In your controller, capture the tenant name from the request and create an ExtendedMetadata object using the tenant name as the alias. Next create an ExtendedMetadataDelegate out of the ExtendedMetadata and initialize it. Parse the entity ids out of it and check if they exist in MetadataManager. If they don't exist, add the provider and refresh metadata. Then get the entity id from MetadataManager using getEntityIdForAlias().
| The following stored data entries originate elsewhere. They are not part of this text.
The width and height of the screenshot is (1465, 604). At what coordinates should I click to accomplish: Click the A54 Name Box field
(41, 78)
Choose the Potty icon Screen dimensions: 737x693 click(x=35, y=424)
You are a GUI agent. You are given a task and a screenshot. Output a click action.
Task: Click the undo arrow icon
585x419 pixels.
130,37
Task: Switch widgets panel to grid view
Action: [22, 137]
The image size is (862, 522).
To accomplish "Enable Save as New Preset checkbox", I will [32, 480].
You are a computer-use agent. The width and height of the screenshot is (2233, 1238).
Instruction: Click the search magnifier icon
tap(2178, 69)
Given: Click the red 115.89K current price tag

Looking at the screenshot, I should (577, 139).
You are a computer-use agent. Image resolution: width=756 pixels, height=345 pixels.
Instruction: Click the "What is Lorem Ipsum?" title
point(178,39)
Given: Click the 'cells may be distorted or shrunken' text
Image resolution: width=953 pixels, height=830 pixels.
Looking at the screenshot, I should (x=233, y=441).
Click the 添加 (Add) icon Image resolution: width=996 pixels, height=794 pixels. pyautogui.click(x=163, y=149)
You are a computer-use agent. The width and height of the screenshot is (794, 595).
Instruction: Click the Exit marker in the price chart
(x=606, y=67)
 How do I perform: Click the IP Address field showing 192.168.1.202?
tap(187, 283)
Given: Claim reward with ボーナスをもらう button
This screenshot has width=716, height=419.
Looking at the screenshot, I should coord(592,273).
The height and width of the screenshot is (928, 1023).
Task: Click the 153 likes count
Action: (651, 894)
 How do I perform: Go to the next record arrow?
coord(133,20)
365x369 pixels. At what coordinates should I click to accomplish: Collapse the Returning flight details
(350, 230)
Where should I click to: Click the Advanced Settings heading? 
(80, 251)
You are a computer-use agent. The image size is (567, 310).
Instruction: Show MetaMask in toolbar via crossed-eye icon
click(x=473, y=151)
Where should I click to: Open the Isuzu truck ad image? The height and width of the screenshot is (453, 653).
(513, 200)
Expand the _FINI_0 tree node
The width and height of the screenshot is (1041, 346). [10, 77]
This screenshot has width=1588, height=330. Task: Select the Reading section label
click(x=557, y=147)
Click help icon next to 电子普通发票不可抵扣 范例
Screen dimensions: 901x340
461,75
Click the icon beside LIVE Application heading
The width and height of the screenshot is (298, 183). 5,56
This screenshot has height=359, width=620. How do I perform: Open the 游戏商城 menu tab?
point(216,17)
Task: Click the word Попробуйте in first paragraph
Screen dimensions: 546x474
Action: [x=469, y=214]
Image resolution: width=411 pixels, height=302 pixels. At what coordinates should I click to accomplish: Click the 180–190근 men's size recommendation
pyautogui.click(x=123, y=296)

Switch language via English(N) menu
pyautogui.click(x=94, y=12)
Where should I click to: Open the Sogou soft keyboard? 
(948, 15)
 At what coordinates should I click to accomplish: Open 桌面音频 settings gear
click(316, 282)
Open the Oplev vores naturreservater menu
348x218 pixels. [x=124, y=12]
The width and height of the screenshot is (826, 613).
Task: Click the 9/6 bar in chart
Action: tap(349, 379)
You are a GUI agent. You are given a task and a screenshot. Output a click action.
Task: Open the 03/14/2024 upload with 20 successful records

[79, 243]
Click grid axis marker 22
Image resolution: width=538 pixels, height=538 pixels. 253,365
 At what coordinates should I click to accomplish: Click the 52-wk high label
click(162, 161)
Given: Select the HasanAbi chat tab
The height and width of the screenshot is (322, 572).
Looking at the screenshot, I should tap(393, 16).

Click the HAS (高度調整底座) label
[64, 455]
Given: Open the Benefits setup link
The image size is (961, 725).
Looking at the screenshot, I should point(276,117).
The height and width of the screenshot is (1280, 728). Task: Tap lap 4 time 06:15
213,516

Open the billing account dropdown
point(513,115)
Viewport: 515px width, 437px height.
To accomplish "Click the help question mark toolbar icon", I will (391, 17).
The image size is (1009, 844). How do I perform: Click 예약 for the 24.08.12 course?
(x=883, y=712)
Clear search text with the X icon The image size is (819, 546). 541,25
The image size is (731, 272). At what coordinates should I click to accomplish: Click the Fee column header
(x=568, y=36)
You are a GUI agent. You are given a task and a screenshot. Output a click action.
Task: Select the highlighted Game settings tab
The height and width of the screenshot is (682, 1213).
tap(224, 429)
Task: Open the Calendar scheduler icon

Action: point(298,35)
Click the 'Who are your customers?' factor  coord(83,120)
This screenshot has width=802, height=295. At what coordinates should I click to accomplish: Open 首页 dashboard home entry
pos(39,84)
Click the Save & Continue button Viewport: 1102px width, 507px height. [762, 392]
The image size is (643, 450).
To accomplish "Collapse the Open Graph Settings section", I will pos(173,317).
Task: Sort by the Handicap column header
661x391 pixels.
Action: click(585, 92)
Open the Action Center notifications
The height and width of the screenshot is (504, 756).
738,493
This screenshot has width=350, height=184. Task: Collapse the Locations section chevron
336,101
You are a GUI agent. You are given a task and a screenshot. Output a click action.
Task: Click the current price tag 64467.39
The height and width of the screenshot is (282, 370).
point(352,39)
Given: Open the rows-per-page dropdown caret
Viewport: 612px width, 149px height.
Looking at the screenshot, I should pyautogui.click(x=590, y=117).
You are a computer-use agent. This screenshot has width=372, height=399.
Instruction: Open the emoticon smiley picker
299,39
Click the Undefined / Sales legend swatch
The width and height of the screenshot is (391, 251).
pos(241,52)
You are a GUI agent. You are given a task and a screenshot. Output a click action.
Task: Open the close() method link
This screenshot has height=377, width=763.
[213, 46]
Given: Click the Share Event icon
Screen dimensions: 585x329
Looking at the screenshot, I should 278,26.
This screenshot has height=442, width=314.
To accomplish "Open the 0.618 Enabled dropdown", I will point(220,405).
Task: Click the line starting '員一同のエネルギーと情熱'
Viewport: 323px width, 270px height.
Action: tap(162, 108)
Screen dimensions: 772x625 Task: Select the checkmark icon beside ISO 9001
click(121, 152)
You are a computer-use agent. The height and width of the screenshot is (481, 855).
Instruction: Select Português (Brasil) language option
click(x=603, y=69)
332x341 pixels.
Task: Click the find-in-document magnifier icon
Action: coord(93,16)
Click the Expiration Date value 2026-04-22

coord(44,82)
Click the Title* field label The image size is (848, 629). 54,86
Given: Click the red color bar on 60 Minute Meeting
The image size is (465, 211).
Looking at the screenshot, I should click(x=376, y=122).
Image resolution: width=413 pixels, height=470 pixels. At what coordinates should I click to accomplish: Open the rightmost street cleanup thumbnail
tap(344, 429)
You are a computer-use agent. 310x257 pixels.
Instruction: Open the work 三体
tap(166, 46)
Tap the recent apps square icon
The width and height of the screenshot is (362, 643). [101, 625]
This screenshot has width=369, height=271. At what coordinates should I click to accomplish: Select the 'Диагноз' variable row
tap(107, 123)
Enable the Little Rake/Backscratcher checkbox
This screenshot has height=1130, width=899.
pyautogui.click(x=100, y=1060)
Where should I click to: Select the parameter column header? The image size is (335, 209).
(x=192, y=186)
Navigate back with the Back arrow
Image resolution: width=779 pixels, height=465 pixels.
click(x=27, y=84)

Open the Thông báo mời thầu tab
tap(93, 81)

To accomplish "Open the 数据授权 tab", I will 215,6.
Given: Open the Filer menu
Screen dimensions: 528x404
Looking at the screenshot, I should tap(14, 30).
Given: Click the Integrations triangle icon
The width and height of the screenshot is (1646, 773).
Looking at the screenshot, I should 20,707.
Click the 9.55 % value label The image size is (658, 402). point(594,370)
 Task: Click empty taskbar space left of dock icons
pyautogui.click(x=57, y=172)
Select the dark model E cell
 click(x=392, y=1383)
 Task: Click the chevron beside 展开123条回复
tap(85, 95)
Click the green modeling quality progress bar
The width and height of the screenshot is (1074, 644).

Here is the code for the controller. There are comments inline explaining some caveats:

@Controller
public class SAMLController {

    @Autowired
    MetadataManager metadataManager;

    @Autowired
    ParserPool parserPool;

    @RequestMapping(value = "/login.do", method = RequestMethod.GET)
    public ModelAndView login(HttpServletRequest request, HttpServletResponse response, @RequestParam String tenantName)
                                                        throws MetadataProviderException, ServletException, IOException{
        //load metadata url using tenant name
        String tenantMetadataURL = loadTenantMetadataURL(tenantName);

        //Deprecated constructor, needs to change
        HTTPMetadataProvider httpMetadataProvider = new HTTPMetadataProvider(tenantMetadataURL, 15000);
        httpMetadataProvider.setParserPool(parserPool);

        //Create extended metadata using tenant name as the alias
        ExtendedMetadata metadata = new ExtendedMetadata();
        metadata.setLocal(true);
        metadata.setAlias(tenantName);

        //Create metadata provider and initialize it
        ExtendedMetadataDelegate metadataDelegate = new ExtendedMetadataDelegate(httpMetadataProvider, metadata);
        metadataDelegate.initialize();

        //getEntityIdForAlias() in MetadataManager must only be called after the metadata provider
        //is added and the metadata is refreshed. Otherwise, the alias will be mapped to a null
        //value. The following code is a roundabout way to figure out whether the provider has already
        //been added or not. 

        //The method parseProvider() has protected scope in MetadataManager so it was copied here         
        Set<String> newEntityIds = parseProvider(metadataDelegate);
        Set<String> existingEntityIds = metadataManager.getIDPEntityNames();

        //If one or more IDP entity ids do not exist in metadata manager, assume it's a new provider.
        //If we always add a provider without this check, the initialize methods in refreshMetadata()
        //ignore the provider in case of a duplicate but the duplicate still gets added to the list
        //of providers because of the call to the superclass method addMetadataProvider(). Might be a bug.
        if(!existingEntityIds.containsAll(newEntityIds)) {
            metadataManager.addMetadataProvider(metadataDelegate);
            metadataManager.refreshMetadata();
        }

        String entityId = metadataManager.getEntityIdForAlias(tenantName);

        return new ModelAndView("redirect:/saml/login?idp=" + URLEncoder.encode(entityId, "UTF-8"));
    }

    private Set<String> parseProvider(MetadataProvider provider) throws MetadataProviderException {
        Set<String> result = new HashSet<String>();

        XMLObject object = provider.getMetadata();
        if (object instanceof EntityDescriptor) {
            addDescriptor(result, (EntityDescriptor) object);
        } else if (object instanceof EntitiesDescriptor) {
            addDescriptors(result, (EntitiesDescriptor) object);
        }

        return result;

    }

    private void addDescriptors(Set<String> result, EntitiesDescriptor descriptors) throws MetadataProviderException {
        if (descriptors.getEntitiesDescriptors() != null) {
            for (EntitiesDescriptor descriptor : descriptors.getEntitiesDescriptors()) {
                addDescriptors(result, descriptor);
            }
        }

        if (descriptors.getEntityDescriptors() != null) {
            for (EntityDescriptor descriptor : descriptors.getEntityDescriptors()) {
                addDescriptor(result, descriptor);
            }
        }
    }

    private void addDescriptor(Set<String> result, EntityDescriptor descriptor) throws MetadataProviderException {
        String entityID = descriptor.getEntityID();
        result.add(entityID);
    }
}

I believe this directly solves the OP's problem of figuring out how to get the IDP for a given tenant. But this will work only for IDPs with a single entity id.